WHAT IS NEEDED:
Transcribe, word for word, only the lines from the one containing "Click the 2016 year axis label" through the end of the material below. Pictures stay out.

START EXERCISE DATA

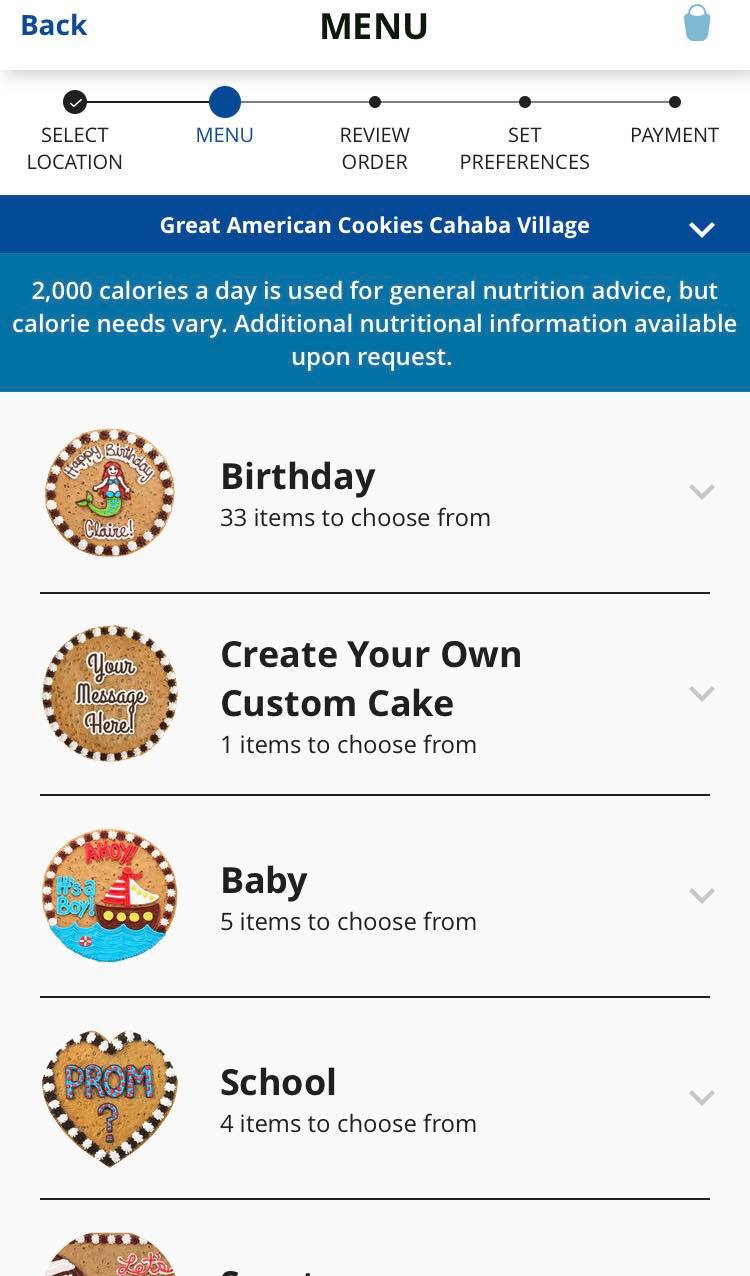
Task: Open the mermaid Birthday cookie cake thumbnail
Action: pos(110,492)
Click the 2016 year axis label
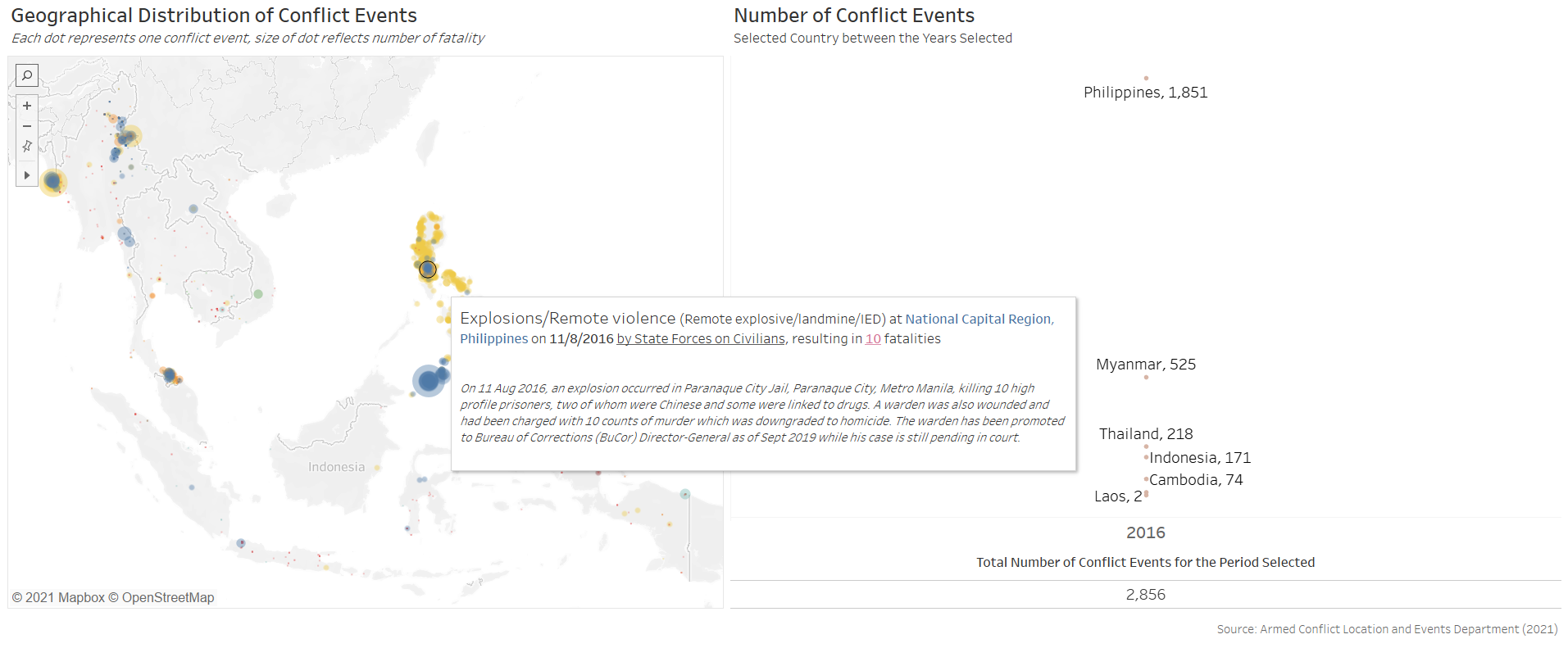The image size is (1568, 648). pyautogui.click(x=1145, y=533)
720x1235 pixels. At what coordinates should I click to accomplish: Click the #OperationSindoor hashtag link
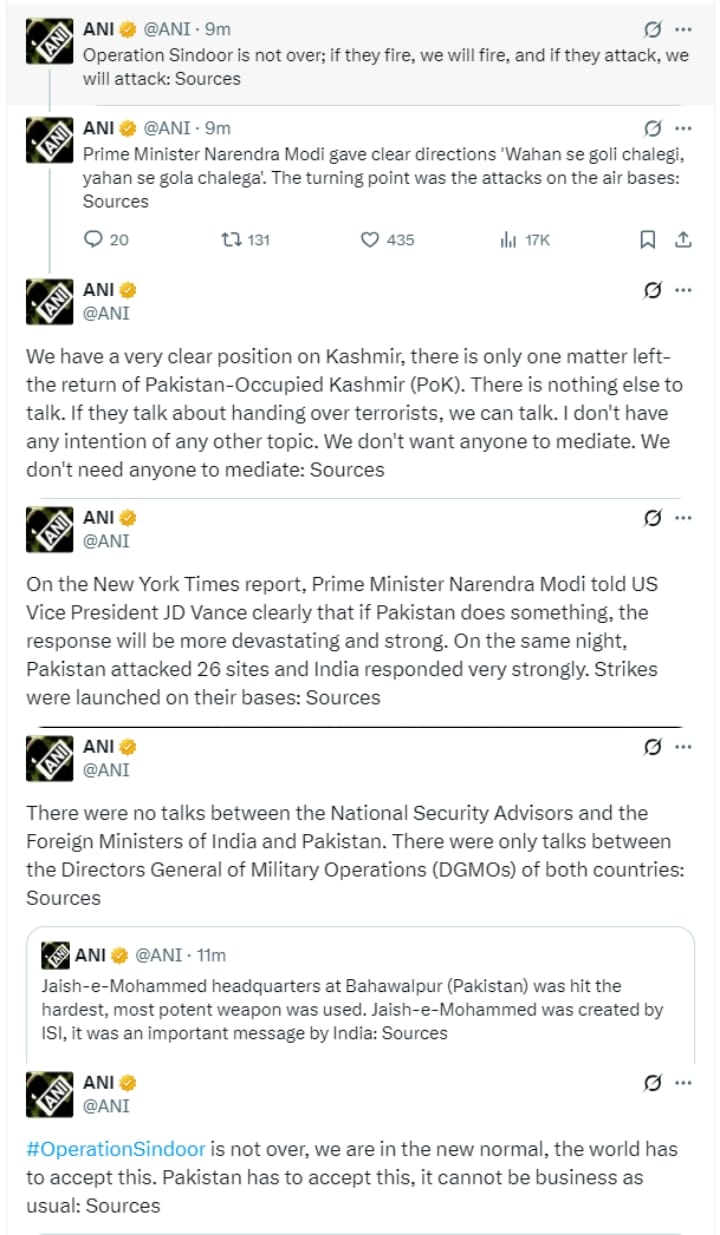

END EXERCISE DATA

ANSWER SECTION:
Click the 2016 year axis label
The image size is (1568, 648). pyautogui.click(x=1145, y=533)
720x1235 pixels. At what coordinates should I click to accomplish: Click the #OperationSindoor hashtag link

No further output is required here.